[What this exercise asks]
• 1. In the passage on the Gleiwitz radio station attack, how far north of Gleiwitz is Oppelin?
• 2. Continue the passage on the Gleiwitz radio station attack from the point where it ends.

[Selection]

————

The role of the Gestapo emerged when Naujocks was ordered to Oppelin, a small Silesian town forty miles north of Gleiwitz. There, Heinrich Muller (Heydrich's SS representative) and SS-Oberführer Herbert Mehlhorn explained that the Gestapo had been ordered by Heydrich to provide a commodity referred to as “Konserven” (Canned Goods). The commodity in question turned out to be a dozen prisoners who were under sentences of death in concentration camps but had been identified by Muller as expendable in the interests of the Third Reich.

At Nuremberg, Naujocks testified:

“Muller declared that he had 12 or 13 condemned criminals who would be dressed in Polish uniforms and left for dead on the spot to show that they had been killed in the course of the attack. To this end they had to be given fatal injections by a doctor in Heydrich's service. Later they would also be given genuine wounds inflicted by firearms. After the incident members of the foreign press and other persons were to be taken to the spot. A police report would then be made. Muller told me that he had an order from Heydrich telling him to put one of these criminals at my disposal for the Gleiwitz action[21].”

The criminal in question, a Pole, was anaesthetized and brought to the radio station, where he was then shot. The body was photographed on the spot for the benefit of the press. The attack on the station then went ahead. A Polish-speaking member of Naujocks's team broke into a broadcast in accented German “This is the Polish rebel force radio station: Gleiwitz is in our hands. The hour of freedom has struck![22]

Muller had pretended to his Polish-uniformed prisoners in “Canned Goods” that they were taking part in a film and that, in exchange for their patriotic participation in the action, they would be pardoned and set free. The radio station secured, Naujocks and his men promptly retired. The dead bodies of the conscript “actors” were left on the scene. They were not the only witnesses to be disposed of, which goes some way to explaining why details of the affair did not leak out. All participating members of the SD who had been involved, with the exception of Naujocks, were liquidated[23]. The entire affair was a source of immense satisfaction to the Berlin SS Mandarins. This was a highly successful operation between the SD and the Gestapo, as well Canaris' Abwehr, represented by Schindler and his team[24].

————

[Given information]
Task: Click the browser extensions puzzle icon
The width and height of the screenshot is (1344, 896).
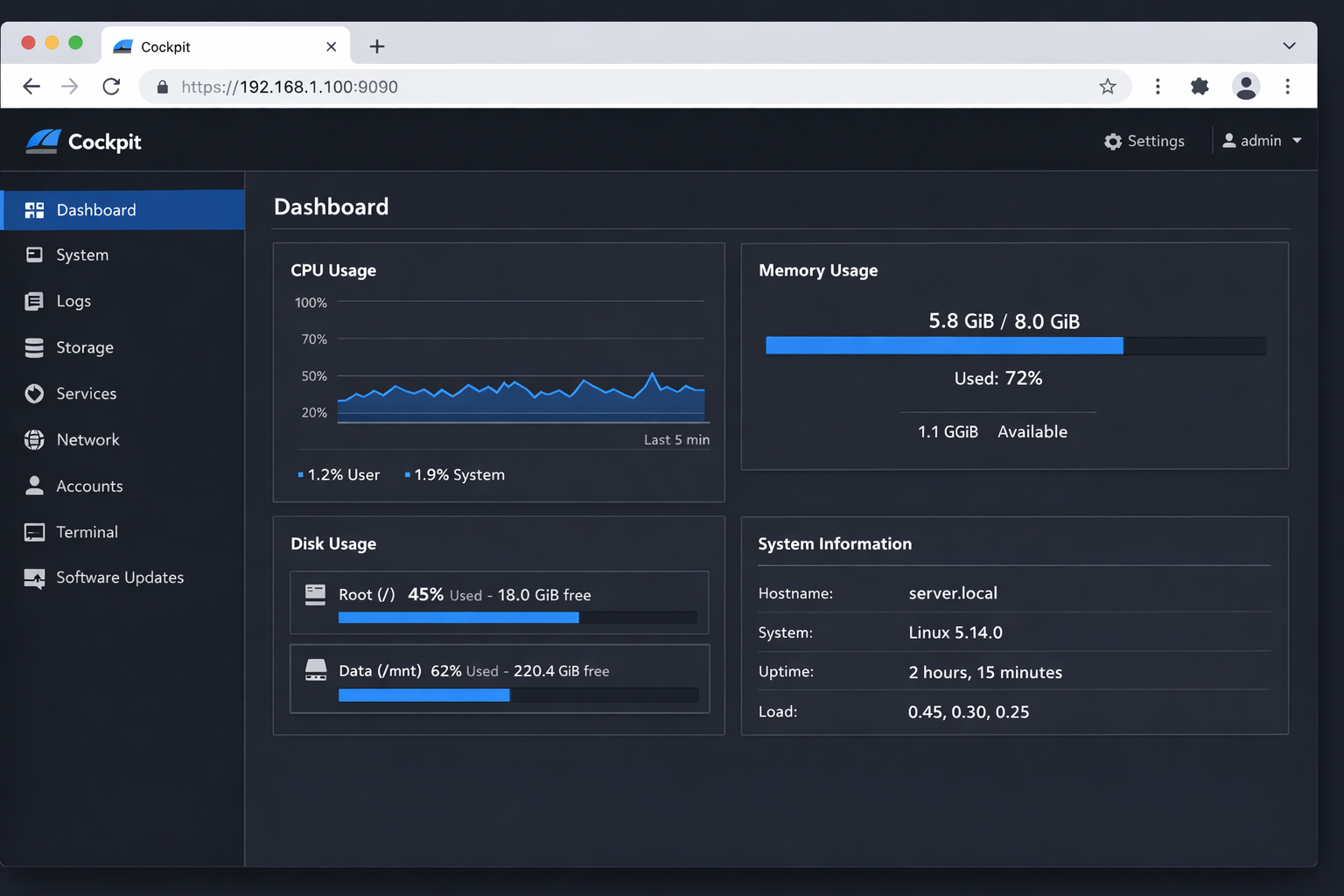Action: point(1200,87)
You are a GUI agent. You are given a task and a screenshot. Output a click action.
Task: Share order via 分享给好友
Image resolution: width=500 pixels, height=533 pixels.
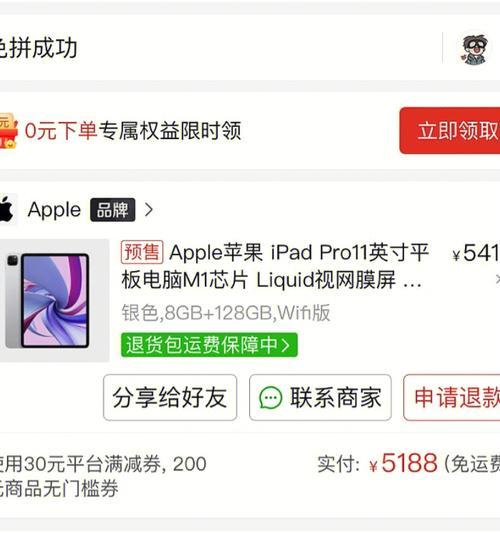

————

[Answers below]
• 1. Forty miles.

• 2.
Hitler's plan to invade Poland was disguised by the code word 'Fall Weiss'. At 4.45am on the 1st September, 1939, the war had begun. By the 6th September, Krakow was occupied by German units belonging to the 14th army of the Wehrmacht. General Sigmund List had secured the city, despite fierce opposition from the Polish forces.

On 17 October, 1939[25], Joseph Aue, who had been avoiding Zeiler, met him by chance in a street in Moravska Ostrava. Zeiler invited Aue back to the Cafe Royal to talk about possible work. At the Cafe Royal, Zeiler introduced Aue to his Abwehr associates who included his present woman friend, a Pole, named Marta[26]? Both Schindler and Aue had witnessed the rounding up of Jews in the city and then being marched to the railway station. The Jews were being deported by train to the Lublin region of Poland, initiated by the Nazis 'Jewish resettlement' policy.

'Jewish Resettlement' to the railway station 1940

It transpired that the Abwehr in Moravska Ostrava had been transferred en-block to Krakow. That same day, Joseph Aue, Marta and Zeiler (Schindler) left by car to join them[27].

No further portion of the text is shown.